Far from always having been an isolated nation and a pariah state in the international community, North Korea exercised significant influence among Third World nations during the Cold War era. With one foot in the socialist Second World and the other in the anticolonial Third World, North Korea occupied a unique position as both a postcolonial nation and a Soviet client state, and sent advisors to assist African liberation movements, trained anti-imperialist guerilla fighters, and completed building projects in developing countries. State-run media coverage of events in the Third World shaped the worldview of many North Koreans and helped them imagine a unified anti-imperialist front that stretched from the boulevards of Pyongyang to the streets of the Gaza Strip and the beaches of Cuba.
This book tells the story of North Korea's transformation in the Third World from model developmental state to reckless terrorist nation, and how Pyongyang's actions, both in the Third World and on the Korean peninsula, ultimately backfired against the Kim family regime's foreign policy goals. Based on multinational and multi-archival research, this book examines the intersection of North Korea's domestic and foreign policies and the ways in which North Korea's developmental model appealed to the decolonizing world.
About the author
Benjamin R. Young is an Assistant Professor in Homeland Security & Emergency Preparedness at Virginia Commonwealth University. He has previously taught at Dakota State University and the U.S Naval War College. He received his PhD in 2018 from George Washington University and was also a member of the 2018-2019 CSIS NextGen Korea Scholars Program. His research primarily revolves around East Asian studies, Cold War international history, security studies, and international relations.
"By calling attention to relations with the Third World as a critical component of North Korea's developing national identity, Guns, Guerillas, and the Great Leader offers a significant and refreshing contribution to understanding the historical development of North Korea that moves beyond the familiar narrative of an emerging state situated amongst China and the Soviet Union in the Cold War context."
—Hanmee Kim, Wheaton College
"Benjamin R. Young's book is beautifully written, thoroughly researched, and absolutely eye-opening.
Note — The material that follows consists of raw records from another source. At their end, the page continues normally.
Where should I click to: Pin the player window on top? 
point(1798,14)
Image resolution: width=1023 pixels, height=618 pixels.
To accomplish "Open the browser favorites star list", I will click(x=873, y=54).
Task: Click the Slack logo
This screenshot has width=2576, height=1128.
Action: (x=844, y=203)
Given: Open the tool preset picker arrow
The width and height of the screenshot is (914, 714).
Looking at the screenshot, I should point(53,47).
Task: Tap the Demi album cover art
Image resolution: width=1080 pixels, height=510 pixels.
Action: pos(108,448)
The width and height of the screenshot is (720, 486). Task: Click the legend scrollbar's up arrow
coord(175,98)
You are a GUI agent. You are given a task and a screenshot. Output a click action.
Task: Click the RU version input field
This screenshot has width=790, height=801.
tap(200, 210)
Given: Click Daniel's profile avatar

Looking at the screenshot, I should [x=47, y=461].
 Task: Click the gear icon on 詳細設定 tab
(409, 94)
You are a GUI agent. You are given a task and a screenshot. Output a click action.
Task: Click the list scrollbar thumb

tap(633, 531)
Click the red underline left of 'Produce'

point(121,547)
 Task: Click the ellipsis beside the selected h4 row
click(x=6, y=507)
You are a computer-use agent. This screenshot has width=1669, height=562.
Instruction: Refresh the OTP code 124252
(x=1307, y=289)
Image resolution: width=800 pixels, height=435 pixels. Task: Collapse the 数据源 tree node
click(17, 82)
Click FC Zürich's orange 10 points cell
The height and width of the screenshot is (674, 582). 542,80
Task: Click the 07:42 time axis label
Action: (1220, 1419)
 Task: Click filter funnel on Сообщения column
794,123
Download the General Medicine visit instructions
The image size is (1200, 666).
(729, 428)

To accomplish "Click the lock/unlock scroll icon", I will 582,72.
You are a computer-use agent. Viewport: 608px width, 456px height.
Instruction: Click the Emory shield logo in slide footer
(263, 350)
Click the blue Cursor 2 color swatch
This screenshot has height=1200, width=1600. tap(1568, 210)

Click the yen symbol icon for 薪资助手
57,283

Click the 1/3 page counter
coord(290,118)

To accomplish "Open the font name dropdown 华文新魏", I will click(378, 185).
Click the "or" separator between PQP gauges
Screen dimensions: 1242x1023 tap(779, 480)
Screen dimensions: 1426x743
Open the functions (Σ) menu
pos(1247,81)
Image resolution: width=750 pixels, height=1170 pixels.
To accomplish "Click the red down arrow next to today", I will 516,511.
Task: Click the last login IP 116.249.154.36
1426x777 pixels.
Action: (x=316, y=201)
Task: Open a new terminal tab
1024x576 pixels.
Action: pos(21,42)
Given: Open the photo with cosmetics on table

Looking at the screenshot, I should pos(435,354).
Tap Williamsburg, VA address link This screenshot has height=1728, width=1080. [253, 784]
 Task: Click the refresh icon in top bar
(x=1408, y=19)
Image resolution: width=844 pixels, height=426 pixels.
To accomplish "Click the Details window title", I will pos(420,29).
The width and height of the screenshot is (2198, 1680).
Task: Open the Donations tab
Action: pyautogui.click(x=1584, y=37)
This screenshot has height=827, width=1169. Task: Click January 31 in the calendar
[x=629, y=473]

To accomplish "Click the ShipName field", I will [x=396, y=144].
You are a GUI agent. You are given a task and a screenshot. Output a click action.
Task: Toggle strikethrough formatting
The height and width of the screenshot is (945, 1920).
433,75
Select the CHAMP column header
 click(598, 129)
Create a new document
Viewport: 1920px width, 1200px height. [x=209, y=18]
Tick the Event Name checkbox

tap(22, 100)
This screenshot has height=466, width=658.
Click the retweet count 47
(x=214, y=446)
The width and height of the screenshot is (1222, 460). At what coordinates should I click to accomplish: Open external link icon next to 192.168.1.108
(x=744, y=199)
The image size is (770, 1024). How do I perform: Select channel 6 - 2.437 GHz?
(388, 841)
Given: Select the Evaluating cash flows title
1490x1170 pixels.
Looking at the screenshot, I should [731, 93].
Guns, Guerillas, and the Great Leader provides an unprecedented look into the causes and consequences of North Korea's struggle for international influence."
—Mitchell Lerner, Ohio State University
"North Korea has been an isolated nation since the 1990s, but interestingly Young points out odd relics of a time the so-called Hermit Kingdom reached out to the world, such as Kim Il Sung Avenue in Mozambique's capital Maputo. For the casual Korea watcher this book is a surprise: it shows the country's story hasn't been all bad."
—Frank Beyer, Asian Review of Books
"This is a serious work of history, not a light read, but it's really well researched. More importantly, it manages to say something new and interesting about North Korea, which frankly is rare. Young shows how North Korea was once extremely active in the Third World, building movements against western imperialism that today look militantly quixotic but at the time had revolutionary potential. The dense networks of exchange and patronage that North Korea forged, across the Third World but in Africa especially, added to its own sense of purpose and informed its vision of unification of the Korean Peninsula."
—Van Jackson, The Duck of Minerva
"Today, the Democratic People's Republic of Korea (DPRK), or North Korea, is widely viewed as a dangerous rogue state that is irrationally pursuing nuclear weapons despite international condemnation and the crushing poverty of its own people... Benjamin Young's Guns, Guerillas, and the Great Leader turns this picture on its head by taking the reader back to a time when North Korea was competing with the world's superpowers by presenting itself as an alternative model of development for Third World audiences."